Down to Lasso we go, back to lower, more cultivated lands, and on to Latacunga, the provincial capital, where we’re treated to a jolly performance of cholas latacungueñas dancing, before continuing onwards again. On arrival in Ambato, a strange sight awaits: Devils! A banda de pueblo town band thumps out favorite tunes from the region, while six dancers, representatives of the nearby town of Píllaro, faithfully share with us the devil dances they perform at their annual fiesta every January.
Following our night in Ambato, the train carries us back towards Quito, where there’s more time to explore El Boliche over lunch and enjoy an enlightening visit to the animal farm in Machachi.
Whether this is the first time or the hundredth time you’ve traveled through this part of the country, the new route offers something for everyone, old and young, couples or families. No-one will come away with any doubt that travelling by train in Ecuador is much more than a means of getting from A to B. It’s an experience, from A to Z.

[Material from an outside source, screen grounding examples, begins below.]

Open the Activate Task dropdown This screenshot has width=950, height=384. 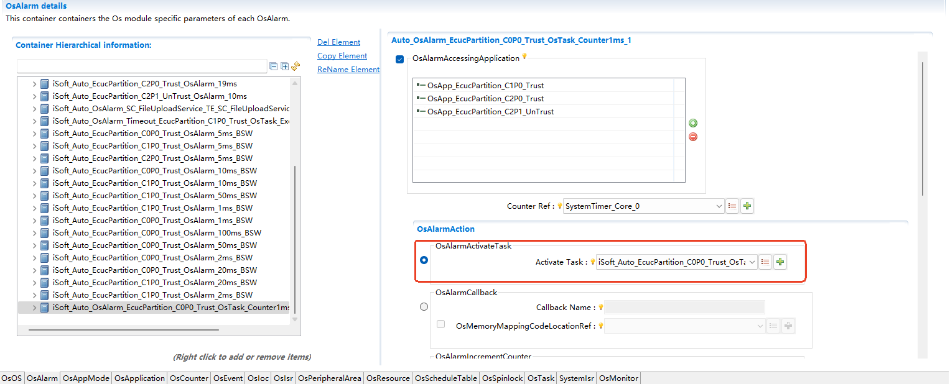(x=752, y=262)
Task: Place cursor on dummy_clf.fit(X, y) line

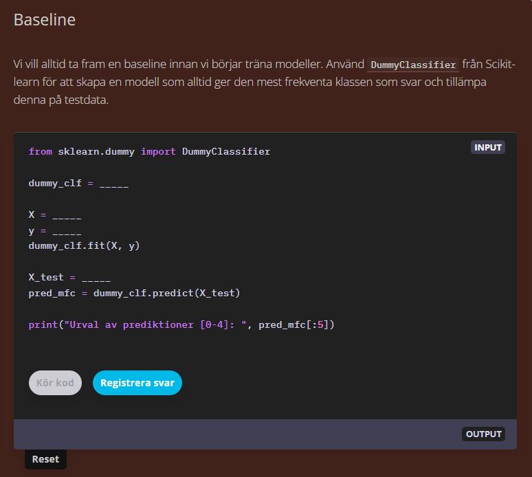Action: pos(84,245)
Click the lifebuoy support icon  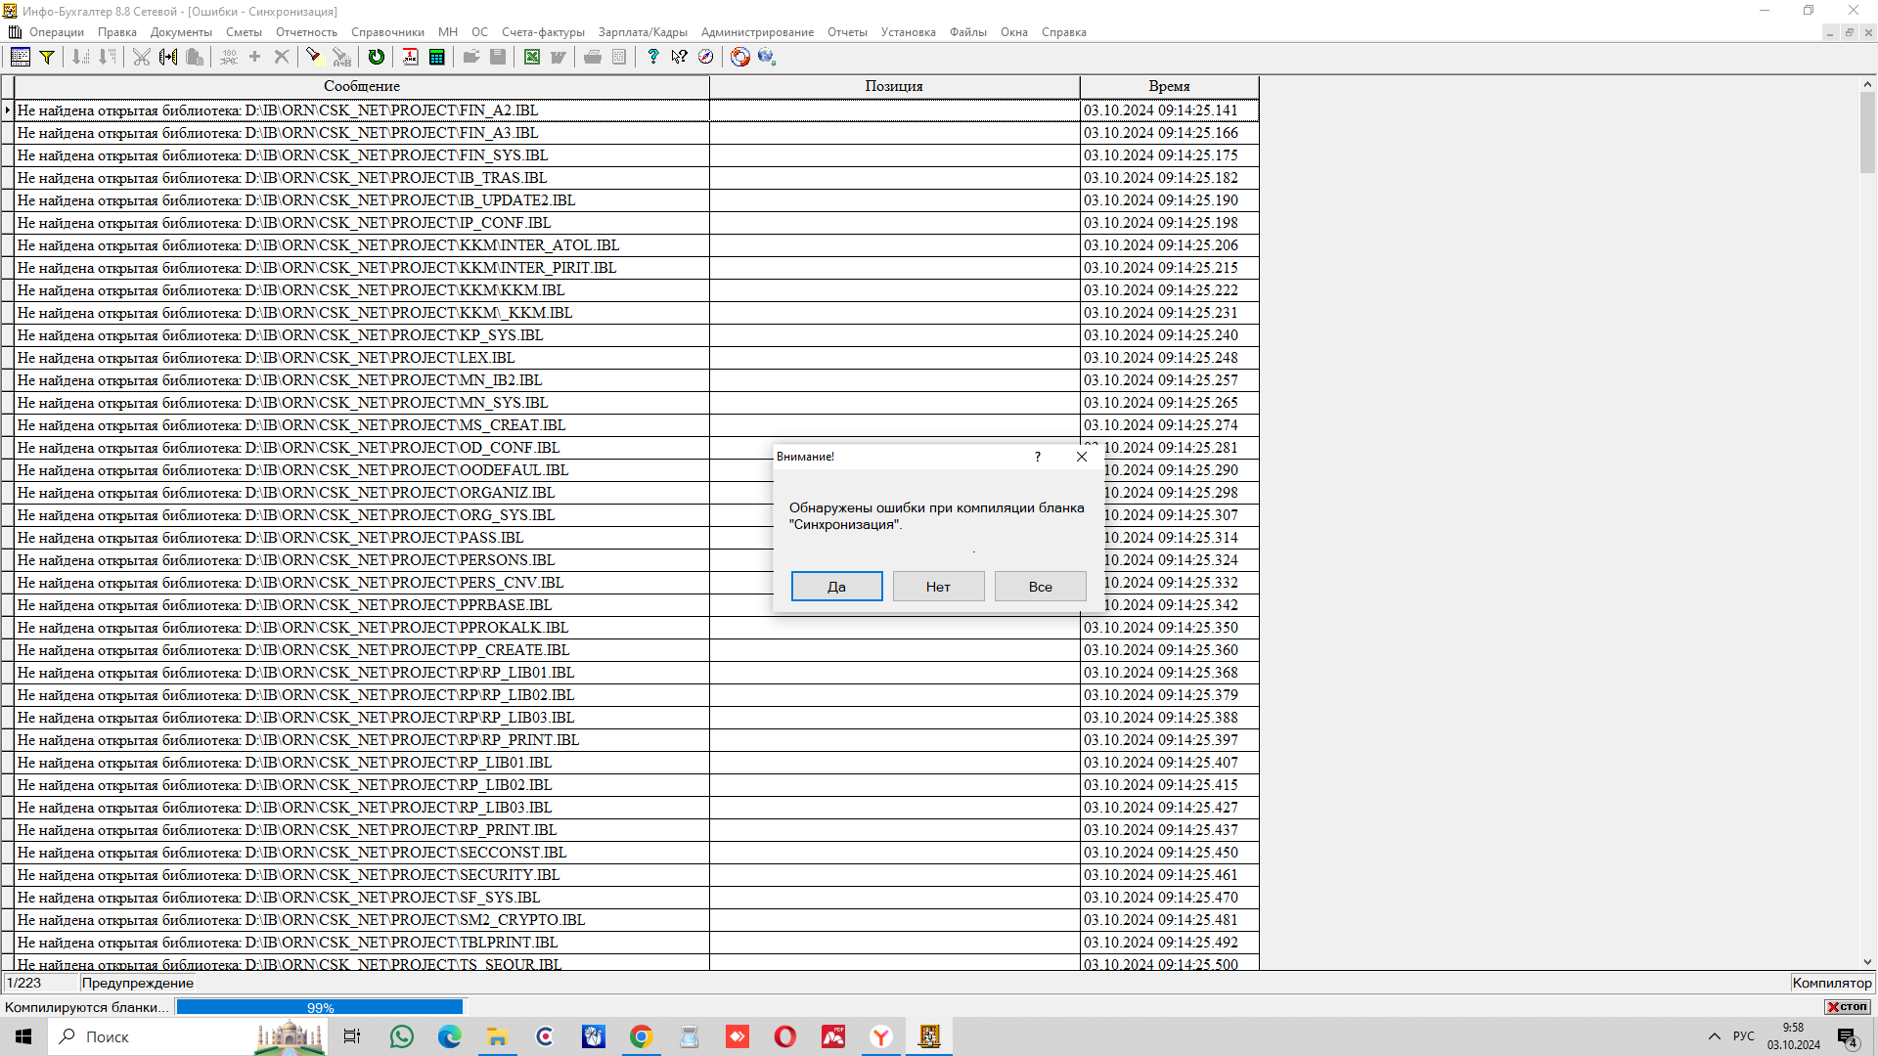[x=740, y=57]
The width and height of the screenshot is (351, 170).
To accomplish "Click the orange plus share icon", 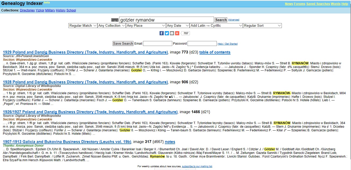I will pyautogui.click(x=177, y=33).
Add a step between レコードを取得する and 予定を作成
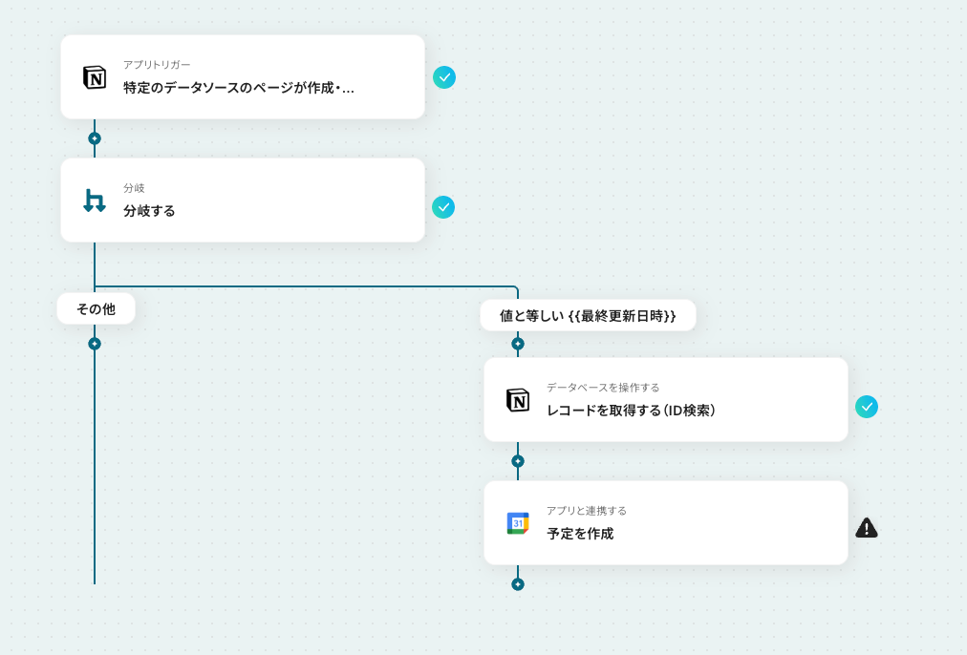Image resolution: width=967 pixels, height=655 pixels. (518, 461)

Who was Alexander von Humboldt?
Born in Prussia in 1769, Humboldt was the archetypal naturalist-explorer, the inspiration for a generation of scientists, including Charles Darwin.
Indefatigable, energetic, polymath, polyglot, brilliant, dogged and downright deranged at times, Humboldt made several journeys during his long life, before publishing his great opus, Cosmos, in 1845.
His first great voyage was to South America, accompanied by the Belgian Aimée Bonpland. During this journey, which began in 1799, he made innumerable studies and calculations, observations and studies, bringing the ‘new world’ to the ‘old’ like no-one before him.
While in Ecuador, he climbed any peak he could and met with everyone who was anyone. On his travels through the Andes, he described them as an “Avenue of Volcanoes”. Although he failed to conquer the summit of Chimborazo, his observations of its vegetation at different altitudes, made into a remarkable illustration, revolutionized the way science considered the inter-relationship of species.
His name has been given to many things, including towns, animals (the Humboldt penguin) and, most relevant to Ecuador and South America, the Humboldt current – the cold-water current that travels north from Antartica along the Pacific, bringing with it the nutrients which make the waters of Chile, Peru and Ecuador so biodiverse and so rich for fishing.
His fame was as great as Napoleon’s at one stage, although, strangely, his beautiful, all-encompassing and captivating vision of Nature fell out of fashion in scientific circles in the 20th century. We believe it’s time his reputation was rehabilitated!